By: Lorraine S. Valle, Manager, Technology Consulting
Do You Have The Facts?
By April of 2019, Social Security Numbers (SSNs) must be removed from all Medicare cards, as stipulated by the Medicare Access and CHIP Reauthorization Act (MACRA) of 2015. Replacing the SSN-based Health Insurance Claim Number (HICN) will be a new Medicare Beneficiary Identifier (MBI), which will be used for all Medicare transactions, including billing, eligibility status and claim status.
Medicare will begin mailing the new MBI cards to beneficiaries in April 2018 and the phased card issuance is expected to take a full year. It is important to note that beneficiaries who are new to Medicare after April 2018 will only be assigned an MBI. As this represents a significant change, there will be a transition period. During the transition period, expected to run from April 1, 2018 through December 31, 2019, providers may use HICNs or MBIs for all Medicare transactions. With limited exceptions, only MBIs will be accepted after January 1, 2020.
Why is This Being Done?
The change from HICNs to MBIs is primarily motivated by a desire to fight medical identity theft for Medicare beneficiaries. This change has been requested by Congress, the General Accountability Office, advocacy groups and people covered by Medicare for some time. The move is also an attempt to safeguard taxpayer dollars by combating fraud and illegal use.
The MBI will be unique and randomly generated and the 11 characters (made up of only numbers and uppercase letters) will not have any hidden or special meaning. Spouses or dependents, who may previously have had similar HICNs, will also receive new MBI cards. Patients who were previously hesitant to carry their SSN-based HICN cards or who blacked out portions of their Medicare cards due to fear of identity theft can comfortably carry the new MBI cards.
Are Your Policies Ready?
For providers that do not view patient insurance cards at each visit, it’s time to rethink your policies. Simply asking “is everything the same with your insurance” will not work. Patients, who may not understand the implications of the HICN to MBI change, will often not present their new Medicare card, but simply state, “Yes, I still have Medicare.” Viewing the insurance card at each visit and updating the patient’s electronic record with the new MBI information once it arrives, is essential. While the transition period is long, any HICN-based claim sent after January 1, 2020 will be rejected.
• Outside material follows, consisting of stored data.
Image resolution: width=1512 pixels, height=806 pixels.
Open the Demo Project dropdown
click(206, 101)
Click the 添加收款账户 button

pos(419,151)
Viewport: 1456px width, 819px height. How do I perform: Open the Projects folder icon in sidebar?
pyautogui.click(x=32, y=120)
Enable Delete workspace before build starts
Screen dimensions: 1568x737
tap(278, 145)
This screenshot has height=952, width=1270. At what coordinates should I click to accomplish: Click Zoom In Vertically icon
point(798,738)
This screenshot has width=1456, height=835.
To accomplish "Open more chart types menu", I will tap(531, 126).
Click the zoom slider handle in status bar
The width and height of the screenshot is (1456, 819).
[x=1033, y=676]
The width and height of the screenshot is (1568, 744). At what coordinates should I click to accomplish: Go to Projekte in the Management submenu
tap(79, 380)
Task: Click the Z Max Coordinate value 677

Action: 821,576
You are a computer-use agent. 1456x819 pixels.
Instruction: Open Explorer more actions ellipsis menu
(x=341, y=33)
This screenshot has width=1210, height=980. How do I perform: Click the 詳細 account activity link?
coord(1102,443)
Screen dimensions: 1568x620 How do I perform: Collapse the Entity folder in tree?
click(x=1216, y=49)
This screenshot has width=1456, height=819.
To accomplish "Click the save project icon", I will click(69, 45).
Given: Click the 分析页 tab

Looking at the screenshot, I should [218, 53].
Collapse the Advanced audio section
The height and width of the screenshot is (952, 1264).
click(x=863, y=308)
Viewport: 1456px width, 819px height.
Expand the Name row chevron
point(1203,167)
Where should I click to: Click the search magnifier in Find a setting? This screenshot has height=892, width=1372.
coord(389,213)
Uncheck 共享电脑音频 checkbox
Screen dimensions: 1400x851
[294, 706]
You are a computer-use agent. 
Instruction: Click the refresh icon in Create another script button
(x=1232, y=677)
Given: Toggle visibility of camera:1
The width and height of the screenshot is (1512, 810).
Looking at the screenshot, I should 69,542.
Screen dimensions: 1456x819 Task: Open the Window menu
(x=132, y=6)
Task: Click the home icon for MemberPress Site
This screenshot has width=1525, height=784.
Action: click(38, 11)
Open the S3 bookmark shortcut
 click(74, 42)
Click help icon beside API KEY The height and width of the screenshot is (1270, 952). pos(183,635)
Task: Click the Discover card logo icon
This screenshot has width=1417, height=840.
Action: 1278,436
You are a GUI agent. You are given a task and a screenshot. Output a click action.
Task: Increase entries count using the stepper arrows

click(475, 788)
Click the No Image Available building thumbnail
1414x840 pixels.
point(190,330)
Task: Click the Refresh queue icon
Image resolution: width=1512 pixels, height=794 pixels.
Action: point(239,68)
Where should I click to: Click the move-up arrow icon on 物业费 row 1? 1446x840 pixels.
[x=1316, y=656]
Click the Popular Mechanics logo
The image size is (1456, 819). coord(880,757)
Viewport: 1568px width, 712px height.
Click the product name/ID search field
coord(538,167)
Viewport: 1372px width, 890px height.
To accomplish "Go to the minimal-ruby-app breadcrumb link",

Starting in October 2018 and continuing through the transition period, billing staff should be instructed to pay special attention to Medicare remittance advice. Medicare remittance advice including claims sent using a patient’s valid and active HICN, will return both the HICN and the MBI. For patient records that were not updated at the time of the visit, this provides a wonderful second opportunity to update electronic patient records. The MBI will not be returned on eligibility requests sent with the HICN as this introduces an increased risk for medical identify theft, which the change to MBIs is specifically meant to address.
Railroad Retirement Board (RRB) Beneficiaries will no longer have a policy number that clearly indicates their RRB status. Billing staff must pay special attention to the presence or absence of the RRB logo to ensure that claims are correctly routed.
Are Your Systems Ready?
Make sure that any system you use for billing (Electronic Health Records system, Practice Management system or Billing software) is ready to accept both the new MBI format and the legacy SSN-based format for beneficiaries who have not yet received their new cards. Some systems may currently require Medicare beneficiary policy numbers to be in current format and may reject the new MBIs. Contact your software provider to make sure that you are ready. If you utilize an outside billing service, make sure that they are ready for the change.
CMS is developing a secure look up tool to allow providers to access a beneficiary’s MBI without disrupting workflow if a Medicare beneficiary arrives at a provider’s office without the new card. Confirm that your front office and billing staff will have access to the look up tool once it is launched. Additionally, the CMS HIPAA Eligibility Transaction System (HETS) will begin including a message in the response indicating that CMS mailed a new MBI card to that particular beneficiary. It is important that current systems are able to accept and display this information.